Ex-jogadores de futebol profissional do Reino Unido que sofreram lesões no pé ou tornozelo durante a carreira apresentam maior probabilidade de desenvolver osteoartrite após a aposentadoria, aponta pesquisa publicada na revista Rheumatology.
O trabalho, intitulado “Lesão e injeção local e o risco de osteoartrite no pé/tornozelo: um estudo de caso-controle em jogadores de futebol profissionais aposentados do Reino Unido”, analisou 424 ex-atletas entre agosto de 2020 e outubro de 2021.
Principais resultados
Entre os participantes diagnosticados com osteoartrite, 73% relataram ter sofrido lesões significativas no pé ou tornozelo enquanto atuavam. Além disso, 75% declararam ter recebido injeções de corticosteroides ao longo da carreira para controlar dores e inflamações.
Injeções frequentes e desgaste articular
De acordo com os autores, o uso repetido de cortisona, em alguns casos mais de quatro aplicações por temporada, pode acelerar a degeneração da cartilagem e agravar problemas articulares a longo prazo. “Nossas descobertas mostram que lesões significativas no pé ou tornozelo são um fator de risco importante e modificável para osteoartrite em fases posteriores da vida”, afirmou o pesquisador-chefe Weiya Zhang.
Contexto das lesões
No futebol profissional, traumas nessas regiões são comuns por causa da alta velocidade, saltos e mudanças bruscas de direção.
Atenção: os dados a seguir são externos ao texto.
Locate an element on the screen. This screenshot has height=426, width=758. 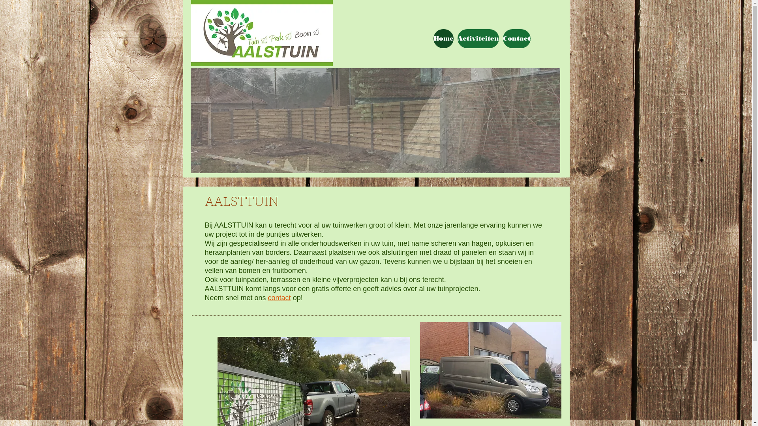
'Activiteiten' is located at coordinates (477, 38).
Para antecipar o retorno aos gramados, atletas costumam recorrer a injeções de corticosteroides, anestésicos locais ou plasma rico em plaquetas, terapias que aliviam a dor de forma temporária, mas podem mascarar danos estruturais mais profundos.
Imagem: matimix
Os pesquisadores recomendam atenção médica contínua e estratégias de prevenção de lesões durante e após a carreira esportiva para reduzir a incidência de osteoartrite entre ex-atletas.